The Bengal Florican, Houbaropsis bengalensis, is a bustard, the only member of the genus Houbaropsis. It has two disjunct populations, one in the Indian subcontinent, another in South East Asia. The former occurs from Uttar Pradesh, India, through the terai of Nepal, to Assam (where it is called Ulu Mora) and Arunachal Pradesh, India, and historically to Bangladesh. The South East Asian population occurs in Cambodia and adjacent southern Vietnam.
The male has black feathers running from head to neck and underparts. The dorsal side is buff with fine black vermiculations and black arrowhead markings, and it has a conspicuous white patch on the wing coverts. Females are larger than the male and have a buff brown colour, with a dark brown crown and narrow dark streak down the side of the neck.

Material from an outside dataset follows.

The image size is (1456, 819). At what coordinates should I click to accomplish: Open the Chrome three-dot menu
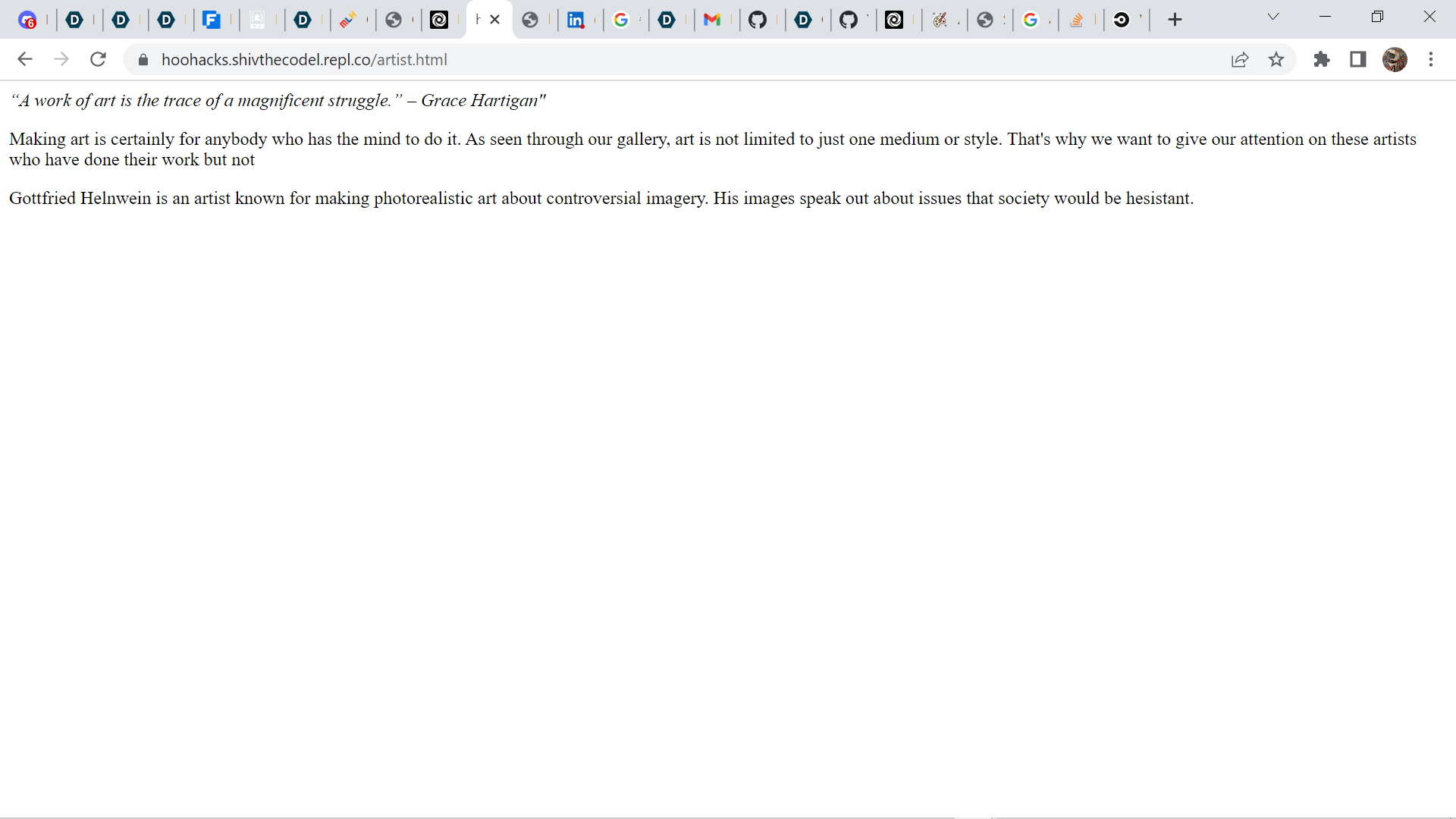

They are normally silent but when disturbed utters a metallic chik-chik-chik call.
They are usually seen in the early mornings and evenings and are easily spotted in the breeding season of March to August. They live in open tall grassland habitats with scattered bushes.
The population is declining dramatically and only survives in small, highly fragmented populations (220-280 birds in India and up to 100 in Nepal). Consequently, it is uplisted from Endangered to Critically Endangered status in the 2007 IUCN Red List.

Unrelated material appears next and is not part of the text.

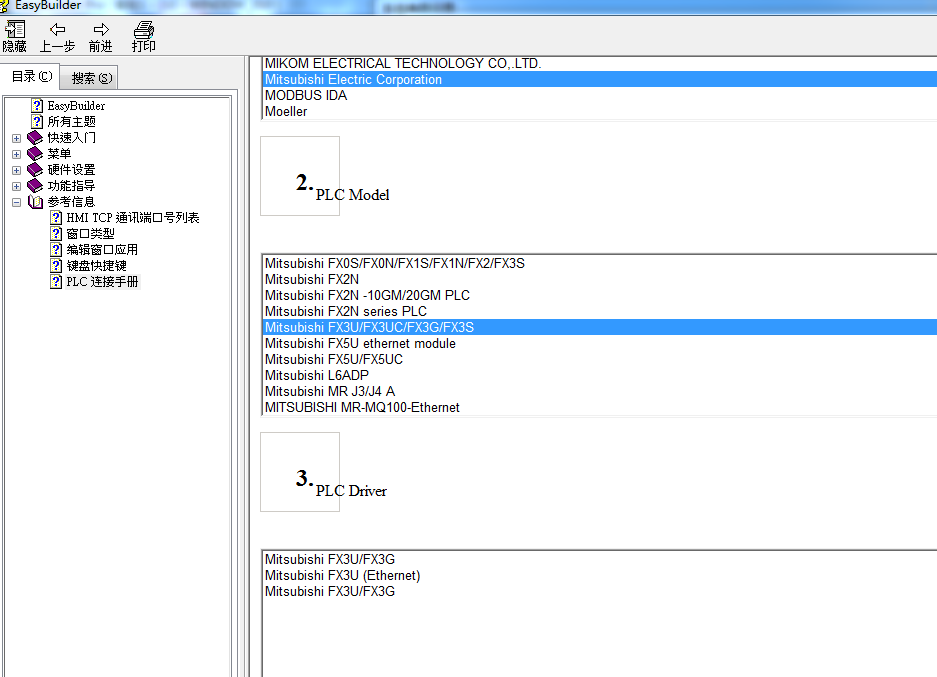Go back with the 上一步 arrow icon
Image resolution: width=937 pixels, height=677 pixels.
(x=57, y=30)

The government of Cambodia has taken a significant step towards protecting important habitat for the Bengal Florican. In an effort to save this endangered flagship species from extinction, more than one hundred miles of grassland habitat is to be set aside as integrated farming and biodiversity areas. Restricted to tiny fragments of grassland scattered across Cambodia, Nepal and India, the Bengal Florican, the world's rarest bustard, is known to have become increasingly threatened by land conversion for intensive agriculture, particularly from dry season rice production.

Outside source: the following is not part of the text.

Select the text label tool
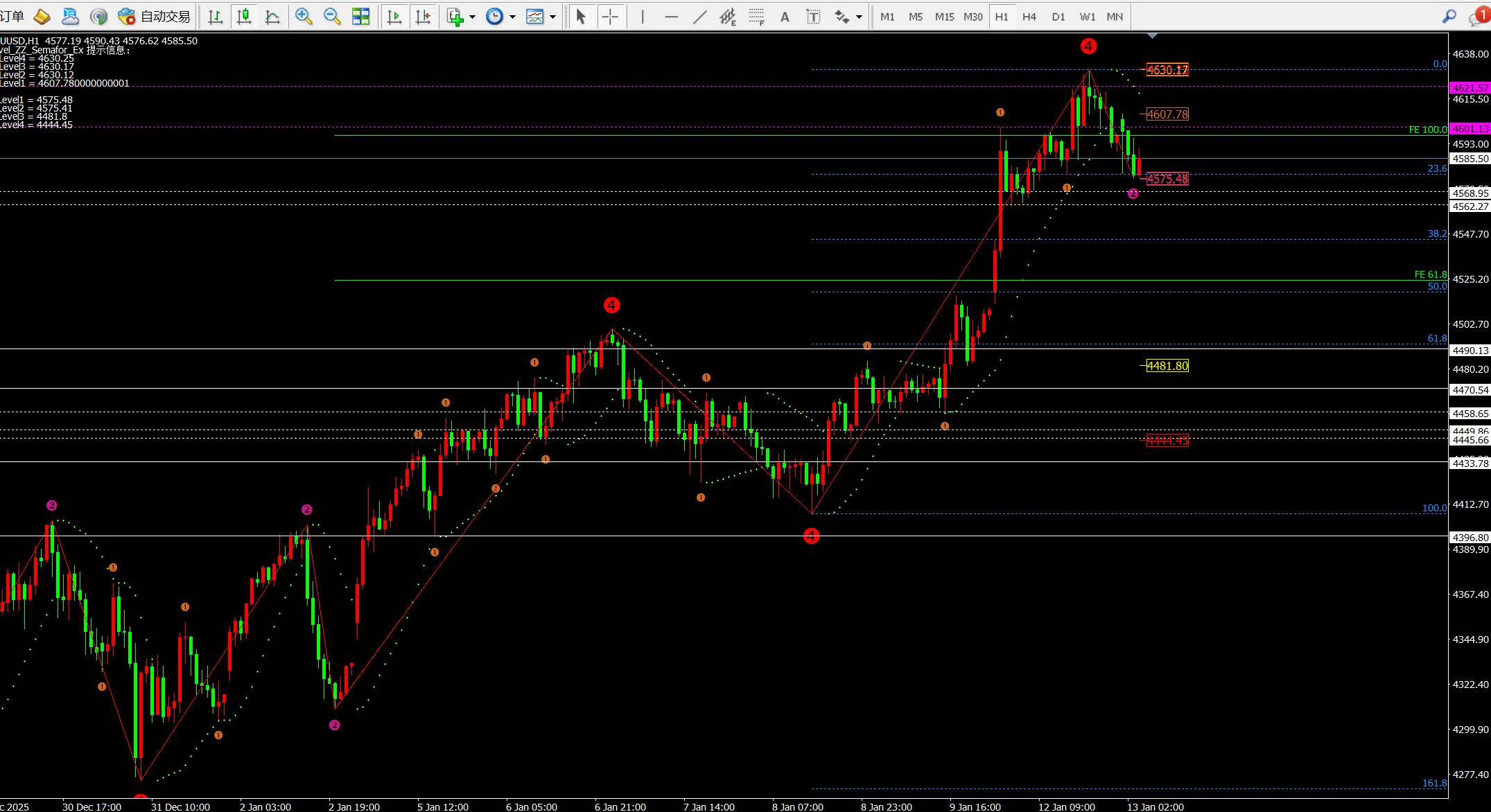This screenshot has width=1491, height=812. 814,17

A survey carried out in April-May 2007 in Bardia and Chitwan National Parks and Suklaphanta Wildlife Reserve of Nepal aimed to determine status, distribution and population change. The methods involved counting of lekking sites and identification of territories. A total of 8-9 males and 2 females at Suklaphanta, 1-2 males at Bardia and 5-7 males at Chitwan were recorded. Compared to past studies, the population has declined by 56% since 1982 and by 30% since 2001.